If you know the distribution of random numbers, for instance if you know that the numbers come randomly from an interval (0,L) of real numbers, then your probability of winning is

2/3, or about 66% of the trials, of you use the same random to base the decision, and

3/4, so **75%** of the trials, if you use the median of the distribution

To see the first, pick a third random number from the same distribution. Then the probability of this number to be between the other two is 1/3, as you can check from the six equally possible permutations, and in this case the strategy always selects the right answer.

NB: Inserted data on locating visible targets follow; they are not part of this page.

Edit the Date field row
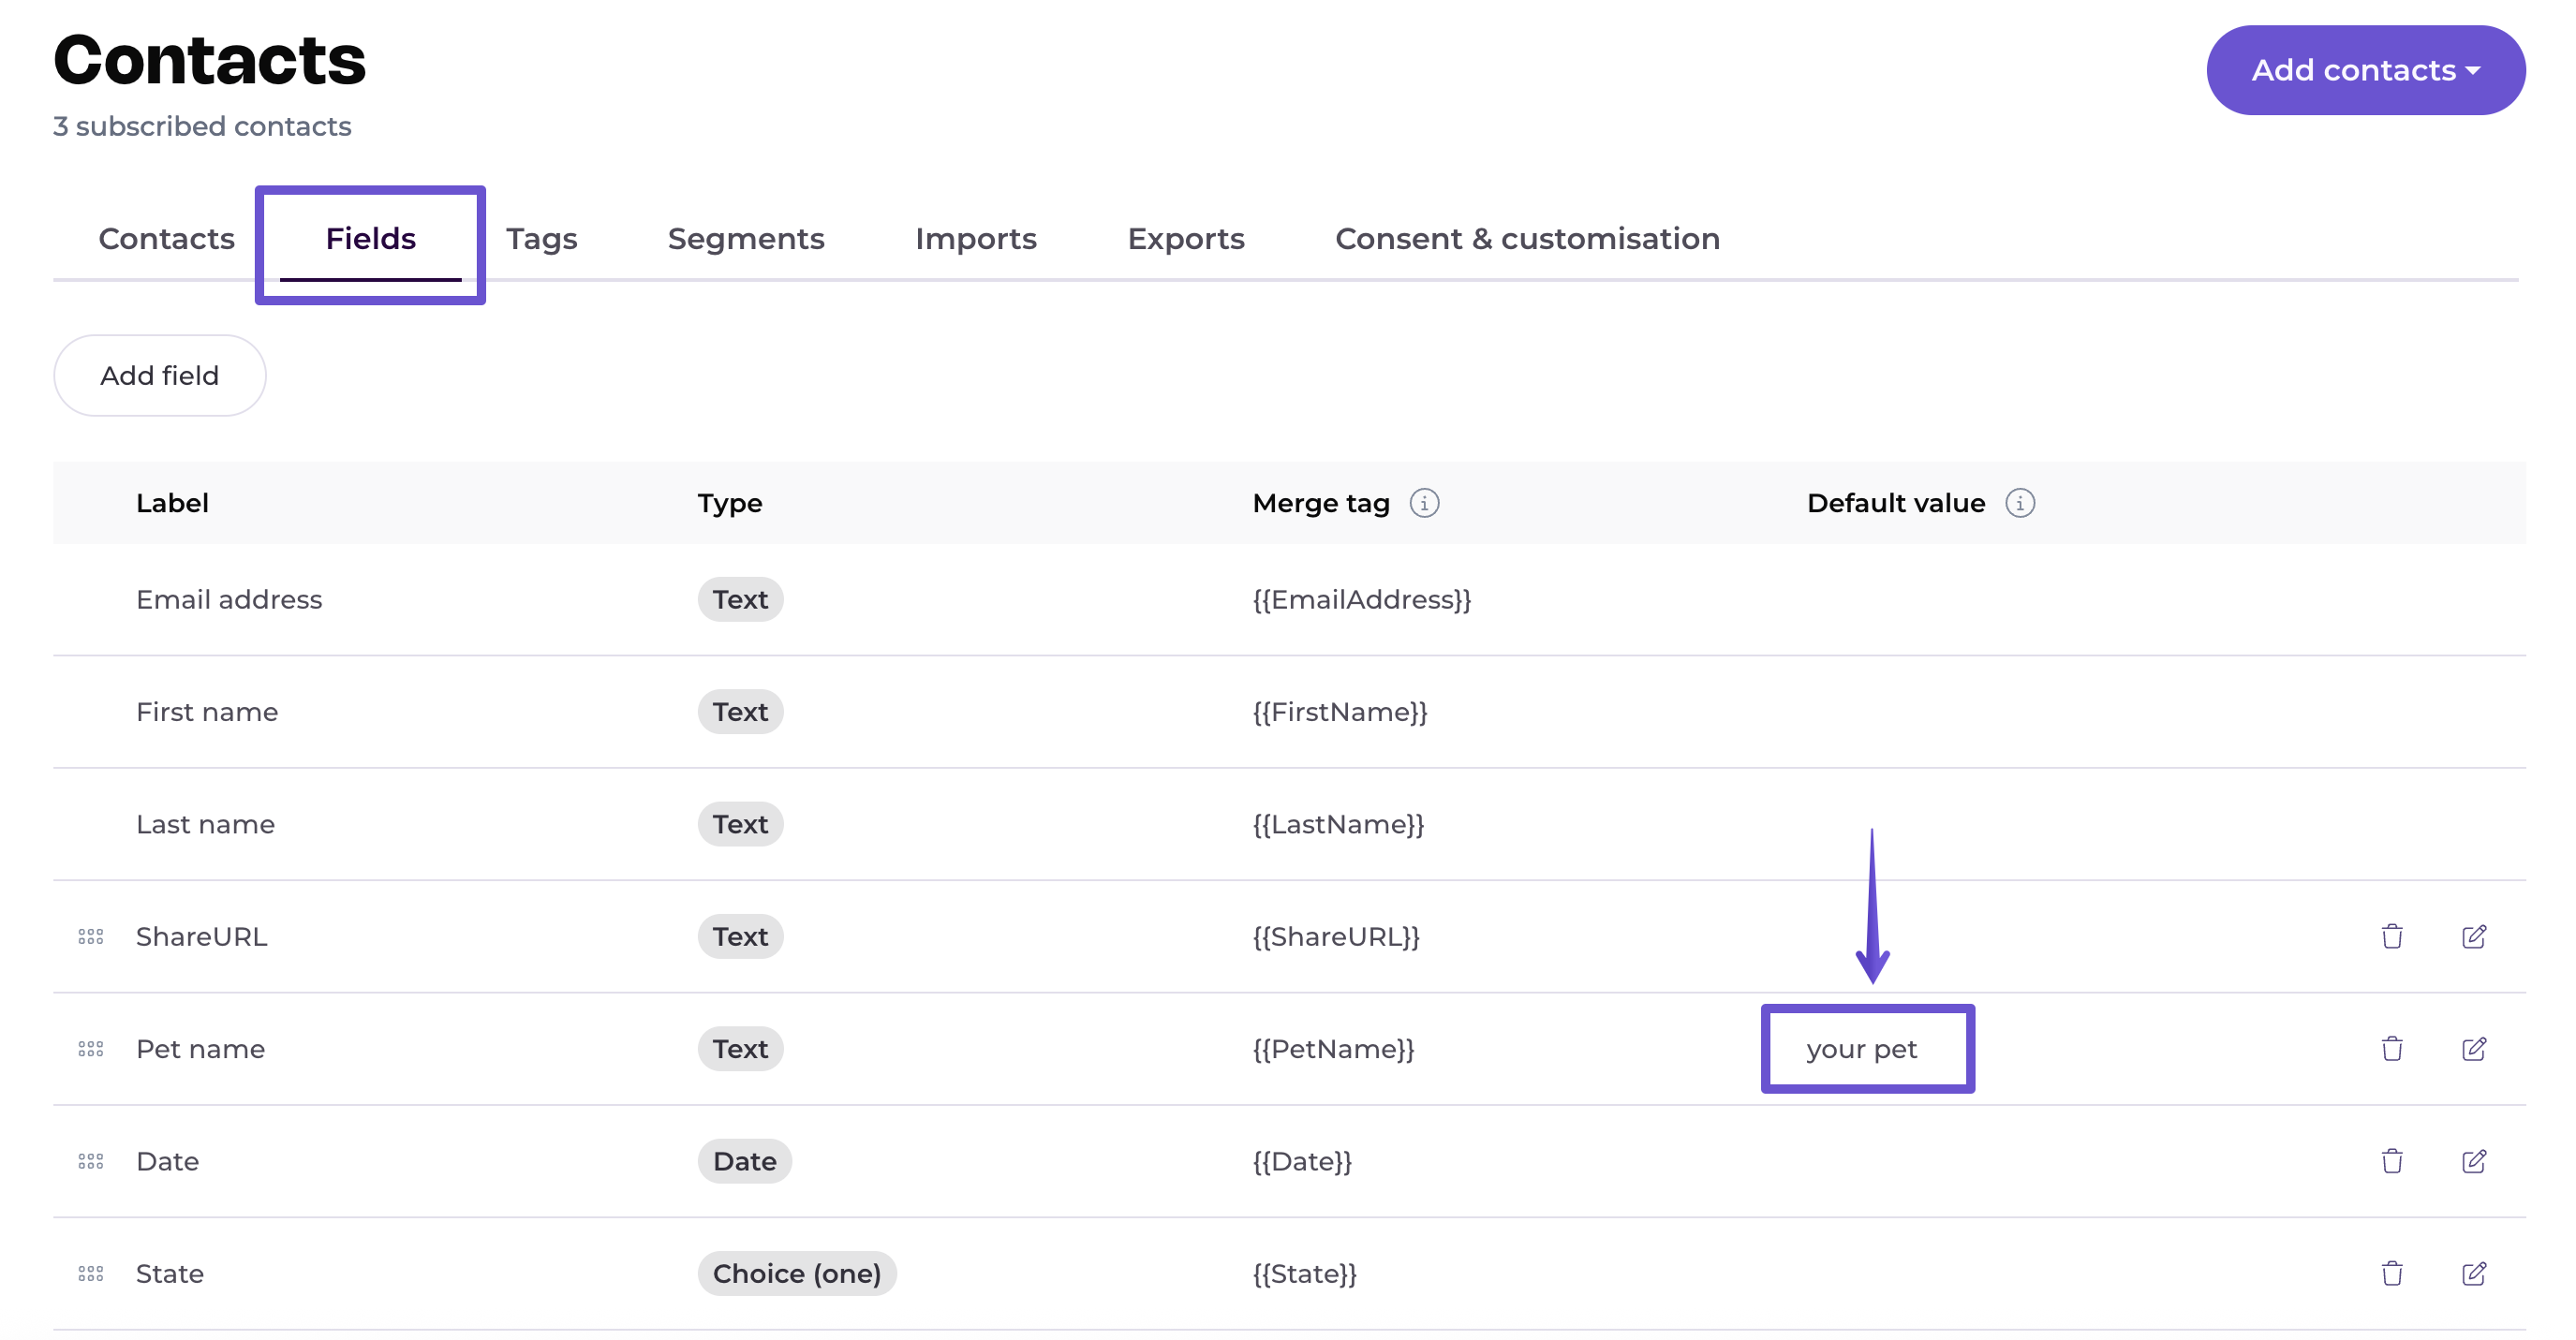Screen dimensions: 2576x1340 (x=2473, y=1160)
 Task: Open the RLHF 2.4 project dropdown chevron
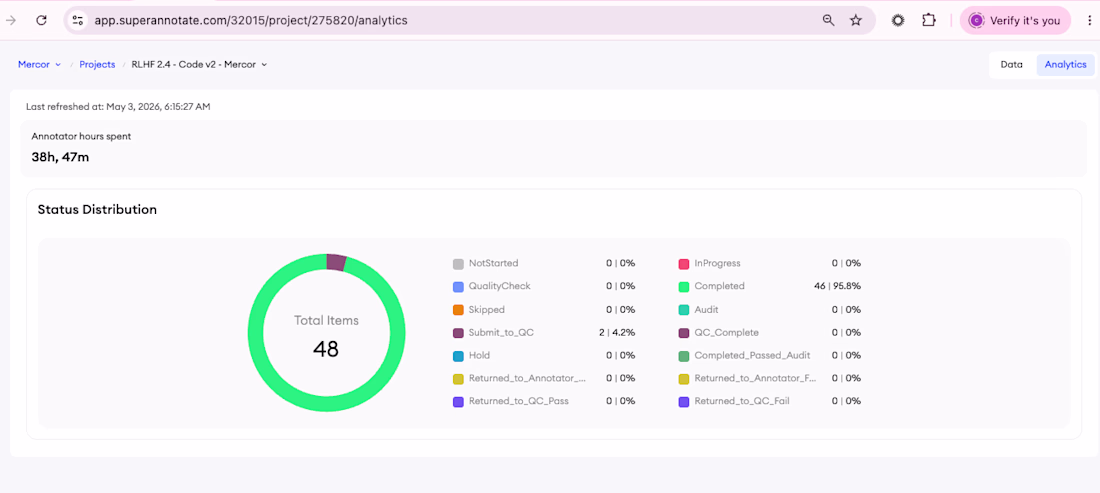click(x=264, y=65)
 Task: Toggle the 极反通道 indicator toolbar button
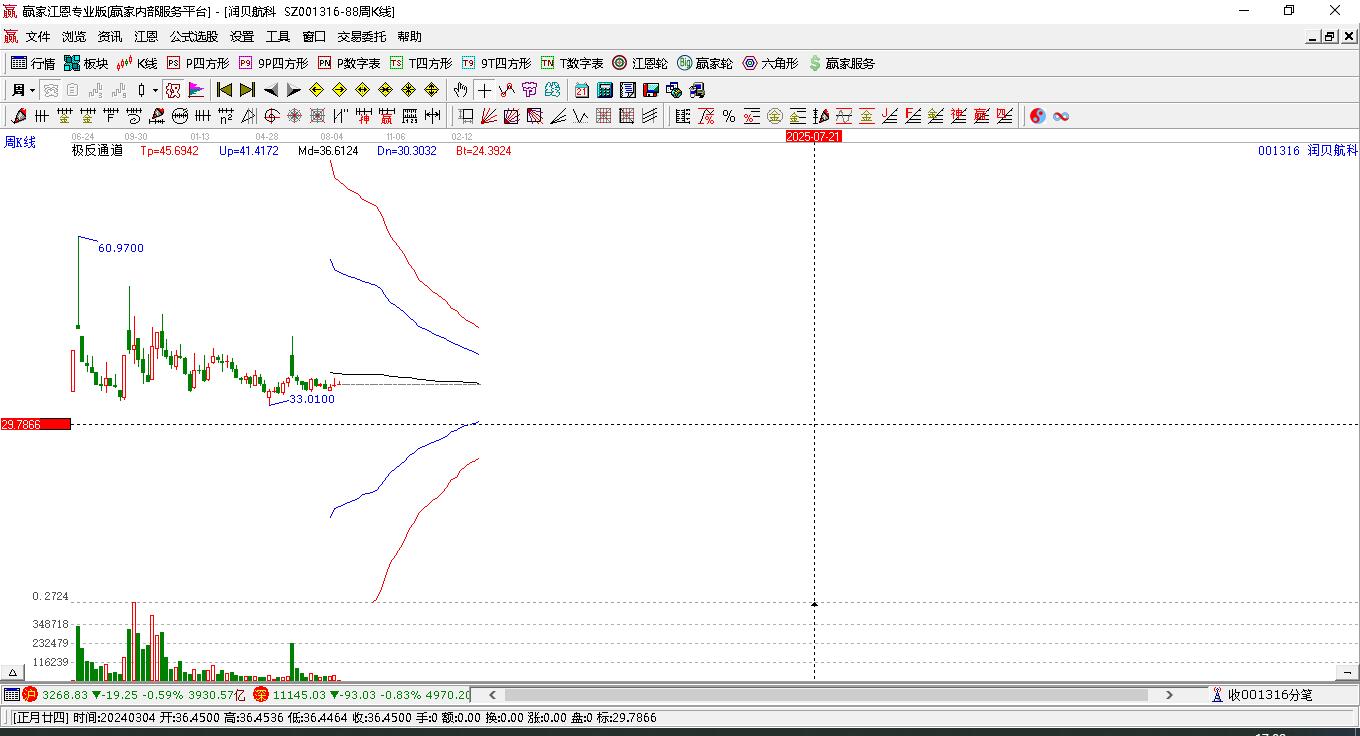click(173, 90)
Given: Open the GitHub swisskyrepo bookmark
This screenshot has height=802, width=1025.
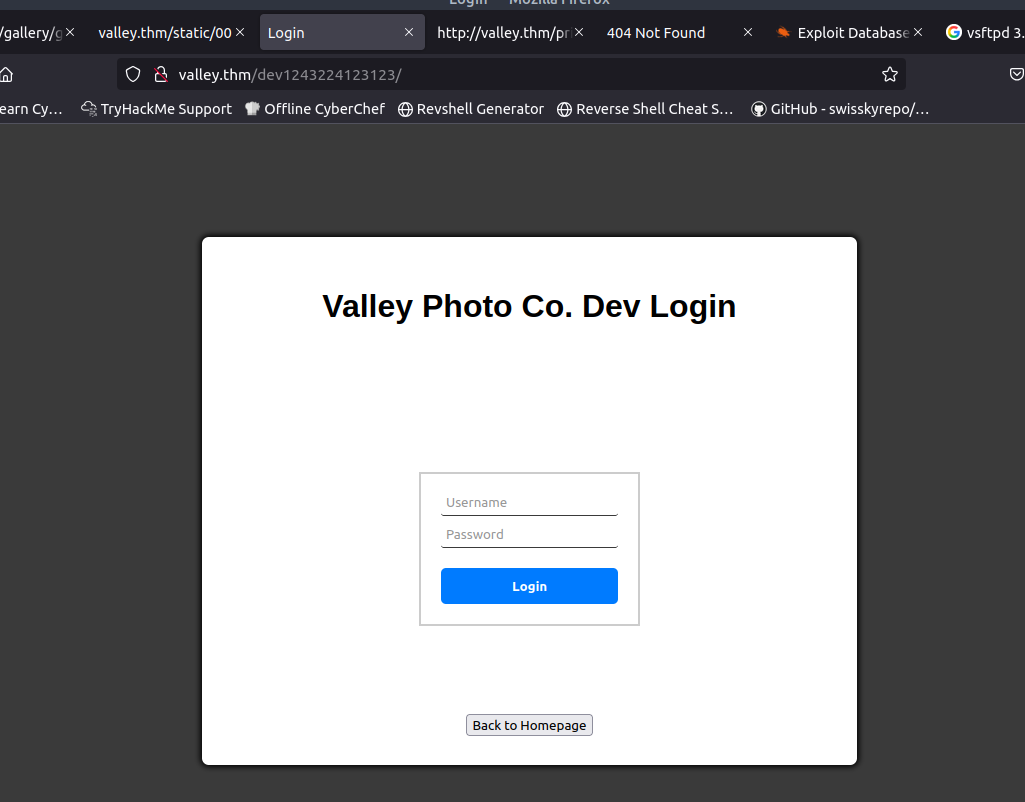Looking at the screenshot, I should click(x=840, y=109).
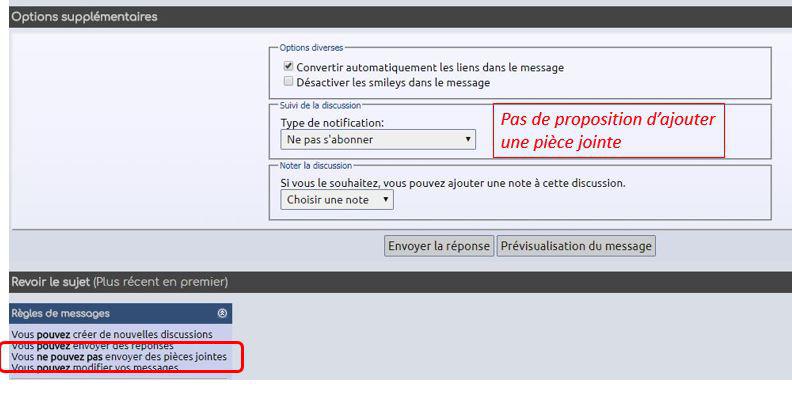
Task: Select the Revoir le sujet header bar
Action: pos(119,281)
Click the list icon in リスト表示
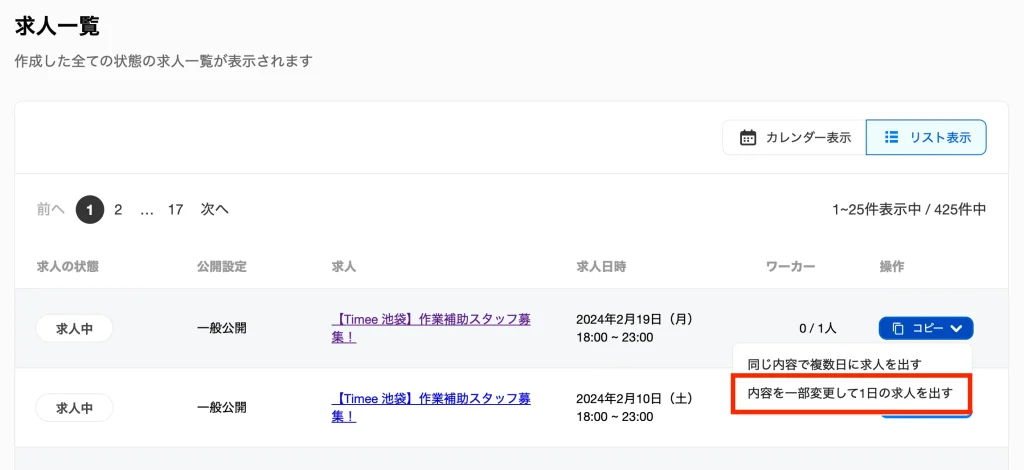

If the number is greater and smaller that both boxes, you have still 1/2 probability of random guess, to total prob is 1/3 + 2/3 * 1/2 = 2/3

To check this, you can try the following Python program:

```
from random import random
trials, winrandom, winmethod=0,0.0,0.0
while trials < 10000:
abox=random()
bbox=random()
print abox,bbox
trials +=1
choose = "a" if random() < 0.5 else "b"
if choose=="a" and abox > bbox: winrandom +=1
if choose=="b" and bbox > abox: winrandom +=1
decide = "a" if random() < abox else "b"
if decide=="a" and abox > bbox: winmethod +=1
if decide=="b" and bbox > abox: winmethod +=1
print trials, winrandom/trials, winmethod / trials
```

Generically, if you use a different distribution of probability, your total prob is still given by the formula offered in the other solutions, $ p+ {1\over 2} (1-p)$, or $${1\over 2} + {1\over 2} p $$

with $p$ the probability of the random number to be between the two boxes. Note that some formulae combine this $p$ with the one of the first box being smaller that the second, to hide the 1/2 factor.

A distribución concentrated on the median of the original one is a better strategy, because the prob of the median to be between both numbers is 0.5, and so the winning prob raises up to the 75%.